## What the exercise asks
Set down, character for character, everything in the records below from the line holding "For every named" down to the line holding "CONTACT US (101, 1574)", and no other line.
Top of Exercise data
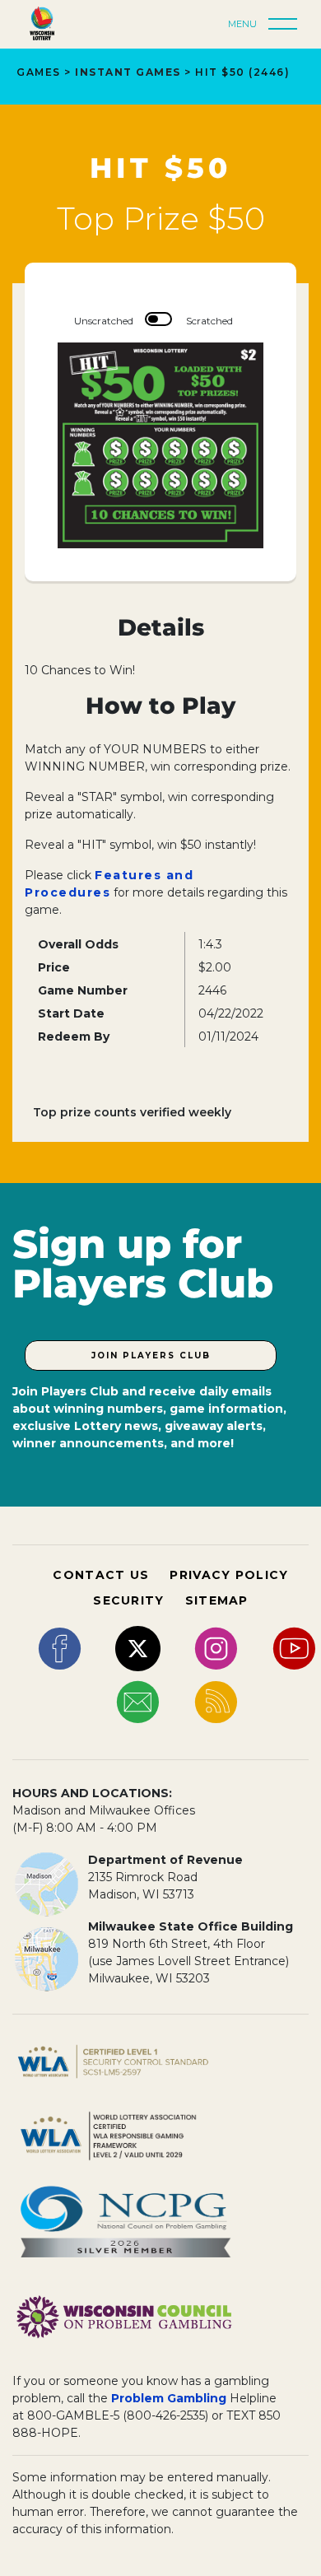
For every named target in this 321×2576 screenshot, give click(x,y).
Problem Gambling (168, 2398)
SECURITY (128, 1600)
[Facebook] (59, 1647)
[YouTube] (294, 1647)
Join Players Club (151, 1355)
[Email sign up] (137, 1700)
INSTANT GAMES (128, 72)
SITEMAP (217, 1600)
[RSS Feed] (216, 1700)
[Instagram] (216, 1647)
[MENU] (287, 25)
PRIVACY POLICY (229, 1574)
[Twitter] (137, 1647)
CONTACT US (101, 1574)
Bottom of Exercise data
Top of Exercise data
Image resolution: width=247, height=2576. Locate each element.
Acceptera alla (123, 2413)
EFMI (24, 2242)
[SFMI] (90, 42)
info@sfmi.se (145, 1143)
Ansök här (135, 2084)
Bottom of Exercise data
## Reply to the exercise
For every named target in this 321×2576 screenshot, give click(x,y).
Problem Gambling (168, 2398)
SECURITY (128, 1600)
[Facebook] (59, 1647)
[YouTube] (294, 1647)
Join Players Club (151, 1355)
[Email sign up] (137, 1700)
INSTANT GAMES (128, 72)
SITEMAP (217, 1600)
[RSS Feed] (216, 1700)
[Instagram] (216, 1647)
[MENU] (287, 25)
PRIVACY POLICY (229, 1574)
[Twitter] (137, 1647)
CONTACT US (101, 1574)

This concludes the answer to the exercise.